> _DATA ENTRIES_:

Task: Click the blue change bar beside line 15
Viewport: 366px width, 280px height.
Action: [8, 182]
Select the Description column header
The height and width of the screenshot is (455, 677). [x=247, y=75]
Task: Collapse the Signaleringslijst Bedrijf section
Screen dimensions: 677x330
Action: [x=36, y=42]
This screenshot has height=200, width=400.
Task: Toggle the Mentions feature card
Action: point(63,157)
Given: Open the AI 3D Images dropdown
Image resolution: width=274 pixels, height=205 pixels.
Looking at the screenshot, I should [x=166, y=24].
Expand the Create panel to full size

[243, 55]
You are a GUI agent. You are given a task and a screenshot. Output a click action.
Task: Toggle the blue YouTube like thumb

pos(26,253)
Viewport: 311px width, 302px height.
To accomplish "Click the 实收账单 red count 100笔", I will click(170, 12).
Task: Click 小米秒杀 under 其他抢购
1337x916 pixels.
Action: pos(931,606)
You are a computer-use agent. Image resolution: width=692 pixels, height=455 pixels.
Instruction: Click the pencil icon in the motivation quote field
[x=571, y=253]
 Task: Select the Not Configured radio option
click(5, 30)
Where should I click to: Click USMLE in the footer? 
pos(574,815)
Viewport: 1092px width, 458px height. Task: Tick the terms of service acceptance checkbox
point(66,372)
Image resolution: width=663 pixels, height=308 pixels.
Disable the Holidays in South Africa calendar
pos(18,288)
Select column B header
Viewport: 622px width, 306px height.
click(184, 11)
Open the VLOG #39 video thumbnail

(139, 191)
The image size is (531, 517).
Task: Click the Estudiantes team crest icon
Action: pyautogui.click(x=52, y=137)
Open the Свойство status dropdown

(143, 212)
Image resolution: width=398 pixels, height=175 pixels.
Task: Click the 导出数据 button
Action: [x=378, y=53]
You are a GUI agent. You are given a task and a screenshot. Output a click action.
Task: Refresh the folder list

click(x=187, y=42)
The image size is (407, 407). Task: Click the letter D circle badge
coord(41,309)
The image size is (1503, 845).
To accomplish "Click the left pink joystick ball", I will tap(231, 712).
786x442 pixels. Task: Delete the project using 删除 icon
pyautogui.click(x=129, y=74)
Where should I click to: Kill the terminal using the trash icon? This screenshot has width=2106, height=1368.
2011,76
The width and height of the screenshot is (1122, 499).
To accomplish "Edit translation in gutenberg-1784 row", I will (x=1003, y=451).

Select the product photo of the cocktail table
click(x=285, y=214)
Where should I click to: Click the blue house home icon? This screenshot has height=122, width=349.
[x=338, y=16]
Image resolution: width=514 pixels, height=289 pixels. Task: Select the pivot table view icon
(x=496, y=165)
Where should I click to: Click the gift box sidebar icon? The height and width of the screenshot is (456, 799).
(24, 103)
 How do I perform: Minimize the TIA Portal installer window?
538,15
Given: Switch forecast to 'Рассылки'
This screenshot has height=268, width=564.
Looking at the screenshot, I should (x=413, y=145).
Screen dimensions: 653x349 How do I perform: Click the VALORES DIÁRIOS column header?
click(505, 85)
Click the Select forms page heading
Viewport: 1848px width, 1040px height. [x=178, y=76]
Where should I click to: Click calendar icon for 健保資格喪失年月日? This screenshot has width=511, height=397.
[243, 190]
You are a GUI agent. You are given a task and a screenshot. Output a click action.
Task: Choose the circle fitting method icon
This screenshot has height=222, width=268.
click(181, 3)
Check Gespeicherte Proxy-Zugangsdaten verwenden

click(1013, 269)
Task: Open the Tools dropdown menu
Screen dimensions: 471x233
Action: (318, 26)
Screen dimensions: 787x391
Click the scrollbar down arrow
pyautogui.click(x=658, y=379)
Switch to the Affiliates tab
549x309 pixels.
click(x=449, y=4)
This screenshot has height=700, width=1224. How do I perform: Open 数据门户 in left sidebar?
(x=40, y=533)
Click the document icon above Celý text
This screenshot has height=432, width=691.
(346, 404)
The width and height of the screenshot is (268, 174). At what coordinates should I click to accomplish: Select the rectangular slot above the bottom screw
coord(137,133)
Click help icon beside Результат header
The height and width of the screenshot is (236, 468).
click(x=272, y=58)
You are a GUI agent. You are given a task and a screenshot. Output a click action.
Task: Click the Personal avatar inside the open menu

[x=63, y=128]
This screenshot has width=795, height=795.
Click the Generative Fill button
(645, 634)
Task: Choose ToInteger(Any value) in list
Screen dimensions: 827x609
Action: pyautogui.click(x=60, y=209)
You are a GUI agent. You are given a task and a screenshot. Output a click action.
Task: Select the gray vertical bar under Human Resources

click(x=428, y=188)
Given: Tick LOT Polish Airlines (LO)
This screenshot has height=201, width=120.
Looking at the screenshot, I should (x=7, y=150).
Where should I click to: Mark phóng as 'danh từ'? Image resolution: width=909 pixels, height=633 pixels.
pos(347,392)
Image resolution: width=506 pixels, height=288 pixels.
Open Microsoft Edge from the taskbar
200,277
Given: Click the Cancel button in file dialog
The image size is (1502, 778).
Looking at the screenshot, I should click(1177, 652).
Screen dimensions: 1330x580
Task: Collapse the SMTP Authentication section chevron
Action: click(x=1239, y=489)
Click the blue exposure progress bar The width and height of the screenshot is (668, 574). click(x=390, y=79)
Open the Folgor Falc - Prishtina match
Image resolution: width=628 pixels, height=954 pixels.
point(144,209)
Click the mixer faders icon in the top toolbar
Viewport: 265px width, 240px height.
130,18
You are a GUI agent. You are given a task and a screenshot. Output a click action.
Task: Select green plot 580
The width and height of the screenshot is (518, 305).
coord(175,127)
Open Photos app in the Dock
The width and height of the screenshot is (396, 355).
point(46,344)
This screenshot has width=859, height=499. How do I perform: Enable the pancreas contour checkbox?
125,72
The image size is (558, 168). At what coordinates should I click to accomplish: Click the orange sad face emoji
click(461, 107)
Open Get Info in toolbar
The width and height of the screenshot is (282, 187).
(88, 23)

> _WHAT THE TASK REQUIRES_: Quote the lines of the listing from the one containing "Given: Tick LOT Polish Airlines (LO)" through the one containing "Action: click(x=1239, y=489)", including both of those lines.

> _REPLY TO THE EXERCISE_:
Given: Tick LOT Polish Airlines (LO)
This screenshot has height=201, width=120.
Looking at the screenshot, I should (x=7, y=150).
Where should I click to: Mark phóng as 'danh từ'? Image resolution: width=909 pixels, height=633 pixels.
pos(347,392)
Image resolution: width=506 pixels, height=288 pixels.
Open Microsoft Edge from the taskbar
200,277
Given: Click the Cancel button in file dialog
The image size is (1502, 778).
Looking at the screenshot, I should click(1177, 652).
Screen dimensions: 1330x580
Task: Collapse the SMTP Authentication section chevron
Action: click(x=1239, y=489)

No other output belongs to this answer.